(Available data begins)

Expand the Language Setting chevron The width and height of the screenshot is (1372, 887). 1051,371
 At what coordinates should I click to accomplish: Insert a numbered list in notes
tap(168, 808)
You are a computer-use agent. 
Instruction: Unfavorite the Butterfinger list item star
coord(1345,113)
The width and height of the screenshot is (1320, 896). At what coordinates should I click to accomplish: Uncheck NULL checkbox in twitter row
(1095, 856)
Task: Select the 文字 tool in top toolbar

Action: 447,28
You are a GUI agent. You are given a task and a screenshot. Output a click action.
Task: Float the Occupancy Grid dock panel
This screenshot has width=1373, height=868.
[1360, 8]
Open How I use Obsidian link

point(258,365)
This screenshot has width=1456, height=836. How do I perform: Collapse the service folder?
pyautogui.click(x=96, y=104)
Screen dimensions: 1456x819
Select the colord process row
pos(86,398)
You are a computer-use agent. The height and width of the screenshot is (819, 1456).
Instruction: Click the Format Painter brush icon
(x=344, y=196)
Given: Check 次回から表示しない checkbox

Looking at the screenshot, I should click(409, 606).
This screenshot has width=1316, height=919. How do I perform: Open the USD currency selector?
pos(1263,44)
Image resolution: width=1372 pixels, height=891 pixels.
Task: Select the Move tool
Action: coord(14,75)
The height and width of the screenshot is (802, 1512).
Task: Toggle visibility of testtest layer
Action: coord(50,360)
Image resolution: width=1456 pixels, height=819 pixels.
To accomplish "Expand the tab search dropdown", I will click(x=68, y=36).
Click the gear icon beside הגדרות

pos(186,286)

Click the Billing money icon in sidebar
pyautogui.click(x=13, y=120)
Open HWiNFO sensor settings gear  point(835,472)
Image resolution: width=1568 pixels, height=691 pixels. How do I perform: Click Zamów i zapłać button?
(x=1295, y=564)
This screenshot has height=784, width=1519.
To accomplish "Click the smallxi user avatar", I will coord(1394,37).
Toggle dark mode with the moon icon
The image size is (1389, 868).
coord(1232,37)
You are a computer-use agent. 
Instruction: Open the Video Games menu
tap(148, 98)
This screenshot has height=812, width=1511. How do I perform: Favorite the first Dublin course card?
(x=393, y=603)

(Available data ends)

Give the data again, exactly as written.

Expand the Language Setting chevron The width and height of the screenshot is (1372, 887). 1051,371
 At what coordinates should I click to accomplish: Insert a numbered list in notes
tap(168, 808)
You are a computer-use agent. 
Instruction: Unfavorite the Butterfinger list item star
coord(1345,113)
The width and height of the screenshot is (1320, 896). At what coordinates should I click to accomplish: Uncheck NULL checkbox in twitter row
(1095, 856)
Task: Select the 文字 tool in top toolbar

Action: 447,28
You are a GUI agent. You are given a task and a screenshot. Output a click action.
Task: Float the Occupancy Grid dock panel
This screenshot has width=1373, height=868.
[1360, 8]
Open How I use Obsidian link

point(258,365)
This screenshot has width=1456, height=836. How do I perform: Collapse the service folder?
pyautogui.click(x=96, y=104)
Screen dimensions: 1456x819
Select the colord process row
pos(86,398)
You are a computer-use agent. The height and width of the screenshot is (819, 1456).
Instruction: Click the Format Painter brush icon
(x=344, y=196)
Given: Check 次回から表示しない checkbox

Looking at the screenshot, I should click(409, 606).
This screenshot has width=1316, height=919. How do I perform: Open the USD currency selector?
pos(1263,44)
Image resolution: width=1372 pixels, height=891 pixels.
Task: Select the Move tool
Action: coord(14,75)
The height and width of the screenshot is (802, 1512).
Task: Toggle visibility of testtest layer
Action: coord(50,360)
Image resolution: width=1456 pixels, height=819 pixels.
To accomplish "Expand the tab search dropdown", I will click(x=68, y=36).
Click the gear icon beside הגדרות

pos(186,286)

Click the Billing money icon in sidebar
pyautogui.click(x=13, y=120)
Open HWiNFO sensor settings gear  point(835,472)
Image resolution: width=1568 pixels, height=691 pixels. How do I perform: Click Zamów i zapłać button?
(x=1295, y=564)
This screenshot has height=784, width=1519.
To accomplish "Click the smallxi user avatar", I will coord(1394,37).
Toggle dark mode with the moon icon
The image size is (1389, 868).
coord(1232,37)
You are a computer-use agent. 
Instruction: Open the Video Games menu
tap(148, 98)
This screenshot has height=812, width=1511. How do I perform: Favorite the first Dublin course card?
(x=393, y=603)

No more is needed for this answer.